今思い出してみると、中学受験で通った塾や中学高校・予備校での国語の授業は、「○○についてどう思いますか」みたいな情緒的なものではなく、それなりに文章を分析するものであったと思います。これは、ある程度勉強が得意であれば、子供のときにきちんと系統だてて身に付けていなくても対応できるのではないかと思います。でも、そうでない場合、学年が上がったからいきなりこういう分析をしろ、というのは、非常に難しいものではないでしょうか。

そうすると、子供のときから「分析的に文章を読む」という練習は必要なのではないかと思います。何もかもが日本国内で完結する時代であれば、従来の「感性を大切にする」というアプローチだけでも大丈夫かもしれません。でも現代は、グローバル化が進んでいます。海外に行く気なんかない、という人でも、日本国内で異文化を基盤とする人との接触が必要になることもあります。

私は、「異文化を基盤とする人との接触」については、つきつめていくと生まれ育った地域や家庭でも基盤が異なるので、究極的に他者との接触は、その人の母語や国籍に関係なく、常に摩擦が発生する余可能性があると思っているのですが、ここまで語り出すと長くて大変になるので、今回はこの点には触れないでおきます……。

本題に戻ると、私が以前引用したように、ハイコンテクストなものをローコンテクストに翻訳する能力が求められているのです。
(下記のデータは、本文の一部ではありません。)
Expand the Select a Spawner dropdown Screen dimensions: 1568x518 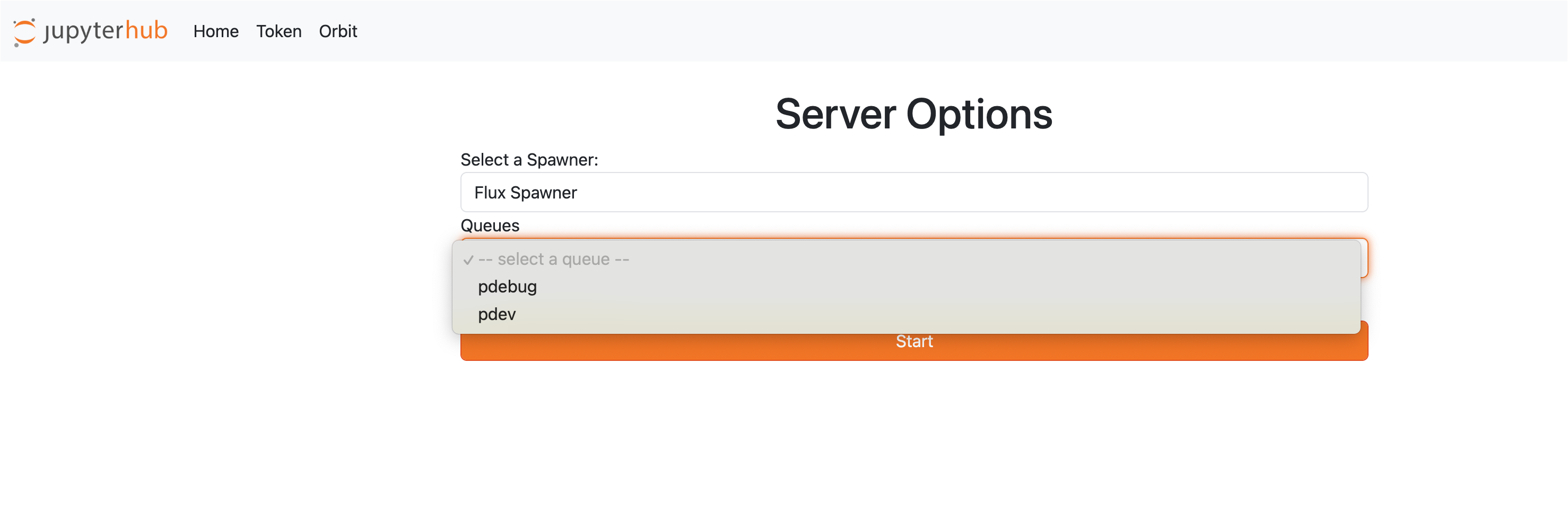tap(913, 192)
分かりやすく表現すると「今までは『お約束』『空気読んで』で通じていたものを、誰にでも分かるように説明する」というところでしょうか。年配の人が「こんなことまで説明しなくてはいけないのか」ということも、きちんと説明しなければならない時代なのです。
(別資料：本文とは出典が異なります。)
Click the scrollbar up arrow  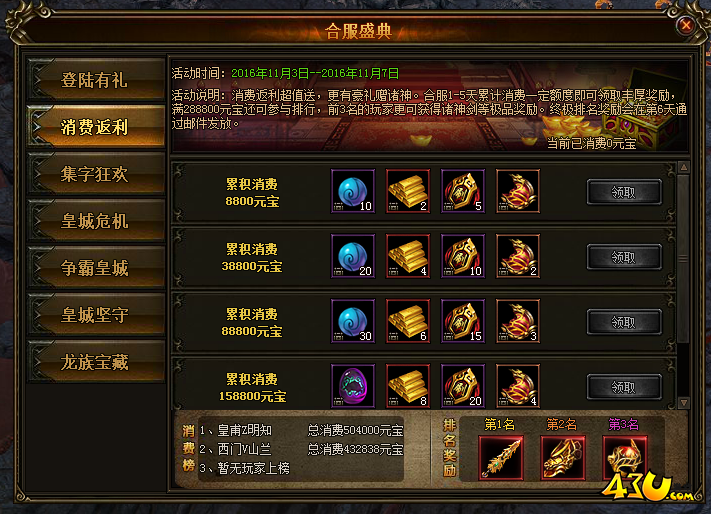click(683, 167)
日本語は論理的ではない、とは、私は思いません。言語が非論理的なのではなく、それを使う人が非論理的なのです。だから、日本語の教育でこういうやり方がなじまない、ということはありません。使う人にとってなじみがない方法だというだけです。

感性や情緒を大切にして作品を鑑賞するのは、分析的に読む方法を身に付けていても可能ではないかと思います。逆に、「なんとなく」読んでいると、大切なことを見落とす可能性があります。「分析的に読むスイッチ」を身に付けて、それをオン・オフ可能な状態にしておくことのほうが、今までの「お約束」が通じなくなっている時代には、重要ではないでしょうか。
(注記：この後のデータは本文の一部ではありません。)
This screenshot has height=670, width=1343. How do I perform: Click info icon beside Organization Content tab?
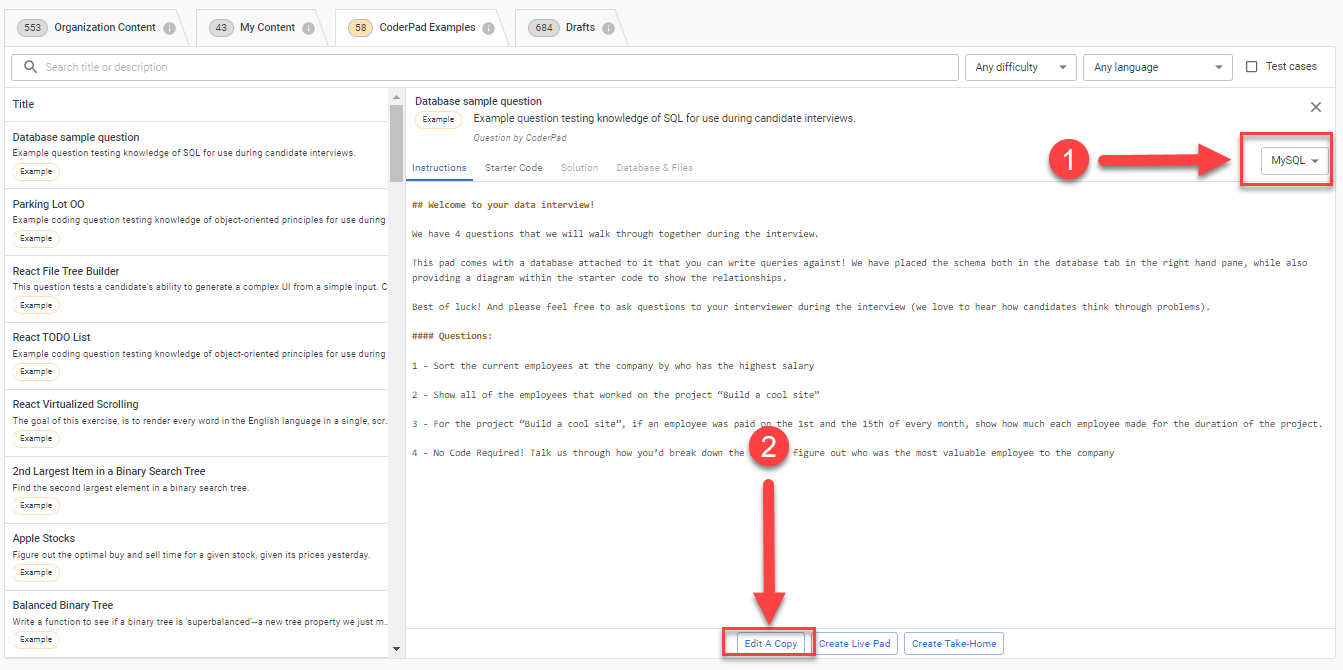click(169, 28)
余談ですが、このサイト以前に、大人向けの「小説を書く方法」としてSnowflake Methodというのがあるのは聞いていました。これは、最初は大まかな設定を作り、その大まかな部分をさらに細かく設定していくことで、最後は雪の結晶のように物語が完成している、というものです。上記リンク先は英語です。日本語では、ざっくりとですが、次のページで紹介されています。私もこれを使って最後まで作ったストーリーがあるのですが、文章にせずにいます……(汗) 書いてみると、思ったように進まないのですよねえ。困った困った。